Last Week on My Mac: Catalina users caught in a game of chance

When it comes to basics, we like consistency. Imagine what life would be like if every so often gravity changed direction so things fell sideways, or varied its intensity at random times? That’s the same unnerving experience which Catalina introduces when it comes to accessing files.

Over the last few weeks, I’ve reported several such cases. First, there’s the curious case of AppleScript and resource forks, where accessing resource forks can suddenly become blocked. Then I found a case where Apple’s own Preview app couldn’t overwrite a PDF file, but readily did so with images. Most recently there’s the bizarre glitch in two of my apps, which can’t save logarchives to external drives, even though they can write them to the startup volume.

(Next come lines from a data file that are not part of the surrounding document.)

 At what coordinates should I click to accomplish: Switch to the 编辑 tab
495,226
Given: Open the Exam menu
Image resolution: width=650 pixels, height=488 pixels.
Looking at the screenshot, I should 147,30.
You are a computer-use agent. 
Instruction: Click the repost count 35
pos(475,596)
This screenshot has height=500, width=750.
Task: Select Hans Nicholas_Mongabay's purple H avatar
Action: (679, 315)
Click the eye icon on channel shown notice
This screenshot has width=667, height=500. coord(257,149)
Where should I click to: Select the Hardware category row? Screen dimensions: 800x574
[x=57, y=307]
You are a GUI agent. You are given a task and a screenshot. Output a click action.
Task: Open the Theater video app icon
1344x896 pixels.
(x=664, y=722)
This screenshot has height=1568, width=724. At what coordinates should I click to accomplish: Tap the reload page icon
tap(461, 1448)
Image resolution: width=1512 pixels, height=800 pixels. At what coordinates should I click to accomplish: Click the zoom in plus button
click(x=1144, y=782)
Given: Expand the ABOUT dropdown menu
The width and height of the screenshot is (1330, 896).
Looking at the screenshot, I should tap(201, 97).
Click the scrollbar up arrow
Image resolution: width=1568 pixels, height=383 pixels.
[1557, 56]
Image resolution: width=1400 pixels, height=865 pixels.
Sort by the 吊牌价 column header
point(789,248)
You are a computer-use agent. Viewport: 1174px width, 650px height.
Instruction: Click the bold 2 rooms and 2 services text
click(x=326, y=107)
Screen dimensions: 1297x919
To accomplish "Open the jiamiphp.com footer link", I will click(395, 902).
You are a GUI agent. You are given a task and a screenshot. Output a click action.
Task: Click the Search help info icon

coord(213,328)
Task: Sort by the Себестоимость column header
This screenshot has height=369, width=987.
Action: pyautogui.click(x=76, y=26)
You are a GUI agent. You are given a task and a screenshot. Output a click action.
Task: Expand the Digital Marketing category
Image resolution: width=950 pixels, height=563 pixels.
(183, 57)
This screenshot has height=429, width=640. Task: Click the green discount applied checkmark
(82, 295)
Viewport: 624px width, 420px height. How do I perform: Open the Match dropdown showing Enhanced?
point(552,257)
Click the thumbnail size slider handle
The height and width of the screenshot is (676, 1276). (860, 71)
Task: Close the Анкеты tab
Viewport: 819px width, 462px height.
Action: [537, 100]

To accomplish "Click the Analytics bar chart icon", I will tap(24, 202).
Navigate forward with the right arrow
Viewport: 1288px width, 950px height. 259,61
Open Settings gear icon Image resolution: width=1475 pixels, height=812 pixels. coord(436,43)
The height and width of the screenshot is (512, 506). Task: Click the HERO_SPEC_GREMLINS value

Common to these and similar problems which users are reporting are three signs:

  • they involve actions on locations included in privacy protection introduced in macOS 10.15,
  • the error is marked by a single log entry from the kernel involving sandboxing, although the processes involved aren’t sandboxed,
  • the new extended attribute com.apple.macl is attached to the file or bundle involved,

and the issue is new to Catalina.

Catalina’s new per-file privacy protection is so complex that Apple has, as yet, been unable to explain it to either users or developers. What was shown at WWDC last June was clearly just the tip of an iceberg, one on which quite a few processes are starting to founder. Instead of the user’s intent determining what happens, as Apple claims, or the user’s patience being tested with another barrage of consent dialogs, macOS is now applying rules which are so byzantine in their complexity that they appear arbitrary.

logarchdemo1

In the case of saving logarchives, the situation appears nonsensical. Run from Terminal’s command line, log collect can save pretty well anywhere you like, provided that permissions are in your favour. When called within an AppleScript script, the same tool can’t write to an external, non-boot volume, even when both Script Editor and the log command have been added to the Full Disk Access list of the Privacy tab of Security & Privacy. In Catalina, Full Disk Access therefore no longer works as advertised, as hidden rules can and will override the user’s intent.

logarchdemo2

The script here is simply based on
do shell script "log collect --output '/path/Test1.logarchive' --last 1m" with administrator privileges
where /path/ is the full path to a location in the ~/Documents folder, or one on an external volume.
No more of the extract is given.